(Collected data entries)
=== Section Start ===

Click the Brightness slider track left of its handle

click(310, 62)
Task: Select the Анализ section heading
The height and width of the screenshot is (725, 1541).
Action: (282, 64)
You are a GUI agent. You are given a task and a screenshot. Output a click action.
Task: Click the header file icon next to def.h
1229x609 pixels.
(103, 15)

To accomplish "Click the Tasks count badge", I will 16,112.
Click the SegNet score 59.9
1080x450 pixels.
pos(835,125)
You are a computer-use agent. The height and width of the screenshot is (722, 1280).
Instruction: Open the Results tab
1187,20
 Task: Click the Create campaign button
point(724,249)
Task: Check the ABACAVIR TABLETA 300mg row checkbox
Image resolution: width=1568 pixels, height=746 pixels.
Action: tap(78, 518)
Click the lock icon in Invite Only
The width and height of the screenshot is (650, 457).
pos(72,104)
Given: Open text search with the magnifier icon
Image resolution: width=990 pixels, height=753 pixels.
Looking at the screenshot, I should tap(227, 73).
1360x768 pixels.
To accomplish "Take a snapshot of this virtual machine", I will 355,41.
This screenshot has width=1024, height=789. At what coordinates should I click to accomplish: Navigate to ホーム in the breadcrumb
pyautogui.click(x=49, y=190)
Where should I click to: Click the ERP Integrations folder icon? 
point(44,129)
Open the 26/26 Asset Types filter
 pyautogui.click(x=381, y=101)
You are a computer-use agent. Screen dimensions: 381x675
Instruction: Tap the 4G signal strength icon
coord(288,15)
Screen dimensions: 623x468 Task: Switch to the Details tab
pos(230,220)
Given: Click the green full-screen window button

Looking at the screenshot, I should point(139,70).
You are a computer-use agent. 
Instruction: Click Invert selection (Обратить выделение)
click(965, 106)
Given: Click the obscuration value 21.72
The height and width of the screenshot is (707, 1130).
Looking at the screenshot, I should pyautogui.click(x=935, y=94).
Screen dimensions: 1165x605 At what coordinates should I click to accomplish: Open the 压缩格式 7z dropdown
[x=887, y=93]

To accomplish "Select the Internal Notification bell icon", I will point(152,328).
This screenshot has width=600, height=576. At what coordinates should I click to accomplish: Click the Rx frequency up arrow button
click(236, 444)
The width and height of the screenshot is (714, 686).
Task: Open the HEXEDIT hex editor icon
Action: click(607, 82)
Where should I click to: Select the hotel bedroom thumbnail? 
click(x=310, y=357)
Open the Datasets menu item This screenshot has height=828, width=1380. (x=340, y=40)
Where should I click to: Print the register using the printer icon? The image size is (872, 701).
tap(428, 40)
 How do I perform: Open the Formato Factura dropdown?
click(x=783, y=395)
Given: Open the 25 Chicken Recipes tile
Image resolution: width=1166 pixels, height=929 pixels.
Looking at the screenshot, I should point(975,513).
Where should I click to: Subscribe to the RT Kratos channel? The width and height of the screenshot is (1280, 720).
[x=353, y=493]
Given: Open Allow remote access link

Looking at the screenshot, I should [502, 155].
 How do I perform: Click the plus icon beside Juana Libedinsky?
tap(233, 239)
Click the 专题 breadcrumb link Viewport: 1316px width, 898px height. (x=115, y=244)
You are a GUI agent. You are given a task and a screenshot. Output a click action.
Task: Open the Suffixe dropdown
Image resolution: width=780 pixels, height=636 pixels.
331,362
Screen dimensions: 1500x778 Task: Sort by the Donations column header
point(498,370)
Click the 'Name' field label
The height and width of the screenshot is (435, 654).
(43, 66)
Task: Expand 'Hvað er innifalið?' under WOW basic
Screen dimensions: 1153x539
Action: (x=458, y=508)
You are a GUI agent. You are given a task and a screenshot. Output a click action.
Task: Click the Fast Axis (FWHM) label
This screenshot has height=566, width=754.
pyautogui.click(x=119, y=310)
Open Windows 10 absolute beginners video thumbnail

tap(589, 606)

=== Section End ===

Each entry above needs to be duplicated verbatim.

Click the Brightness slider track left of its handle

click(310, 62)
Task: Select the Анализ section heading
The height and width of the screenshot is (725, 1541).
Action: (282, 64)
You are a GUI agent. You are given a task and a screenshot. Output a click action.
Task: Click the header file icon next to def.h
1229x609 pixels.
(103, 15)

To accomplish "Click the Tasks count badge", I will 16,112.
Click the SegNet score 59.9
1080x450 pixels.
pos(835,125)
You are a computer-use agent. The height and width of the screenshot is (722, 1280).
Instruction: Open the Results tab
1187,20
 Task: Click the Create campaign button
point(724,249)
Task: Check the ABACAVIR TABLETA 300mg row checkbox
Image resolution: width=1568 pixels, height=746 pixels.
Action: tap(78, 518)
Click the lock icon in Invite Only
The width and height of the screenshot is (650, 457).
pos(72,104)
Given: Open text search with the magnifier icon
Image resolution: width=990 pixels, height=753 pixels.
Looking at the screenshot, I should tap(227, 73).
1360x768 pixels.
To accomplish "Take a snapshot of this virtual machine", I will 355,41.
This screenshot has width=1024, height=789. At what coordinates should I click to accomplish: Navigate to ホーム in the breadcrumb
pyautogui.click(x=49, y=190)
Where should I click to: Click the ERP Integrations folder icon? 
point(44,129)
Open the 26/26 Asset Types filter
 pyautogui.click(x=381, y=101)
You are a computer-use agent. Screen dimensions: 381x675
Instruction: Tap the 4G signal strength icon
coord(288,15)
Screen dimensions: 623x468 Task: Switch to the Details tab
pos(230,220)
Given: Click the green full-screen window button

Looking at the screenshot, I should point(139,70).
You are a computer-use agent. 
Instruction: Click Invert selection (Обратить выделение)
click(965, 106)
Given: Click the obscuration value 21.72
The height and width of the screenshot is (707, 1130).
Looking at the screenshot, I should pyautogui.click(x=935, y=94).
Screen dimensions: 1165x605 At what coordinates should I click to accomplish: Open the 压缩格式 7z dropdown
[x=887, y=93]

To accomplish "Select the Internal Notification bell icon", I will point(152,328).
This screenshot has width=600, height=576. At what coordinates should I click to accomplish: Click the Rx frequency up arrow button
click(236, 444)
The width and height of the screenshot is (714, 686).
Task: Open the HEXEDIT hex editor icon
Action: click(607, 82)
Where should I click to: Select the hotel bedroom thumbnail? 
click(x=310, y=357)
Open the Datasets menu item This screenshot has height=828, width=1380. (x=340, y=40)
Where should I click to: Print the register using the printer icon? The image size is (872, 701).
tap(428, 40)
 How do I perform: Open the Formato Factura dropdown?
click(x=783, y=395)
Given: Open the 25 Chicken Recipes tile
Image resolution: width=1166 pixels, height=929 pixels.
Looking at the screenshot, I should point(975,513).
Where should I click to: Subscribe to the RT Kratos channel? The width and height of the screenshot is (1280, 720).
[x=353, y=493]
Given: Open Allow remote access link

Looking at the screenshot, I should [502, 155].
 How do I perform: Click the plus icon beside Juana Libedinsky?
tap(233, 239)
Click the 专题 breadcrumb link Viewport: 1316px width, 898px height. (x=115, y=244)
You are a GUI agent. You are given a task and a screenshot. Output a click action.
Task: Open the Suffixe dropdown
Image resolution: width=780 pixels, height=636 pixels.
331,362
Screen dimensions: 1500x778 Task: Sort by the Donations column header
point(498,370)
Click the 'Name' field label
The height and width of the screenshot is (435, 654).
(43, 66)
Task: Expand 'Hvað er innifalið?' under WOW basic
Screen dimensions: 1153x539
Action: (x=458, y=508)
You are a GUI agent. You are given a task and a screenshot. Output a click action.
Task: Click the Fast Axis (FWHM) label
This screenshot has height=566, width=754.
pyautogui.click(x=119, y=310)
Open Windows 10 absolute beginners video thumbnail

tap(589, 606)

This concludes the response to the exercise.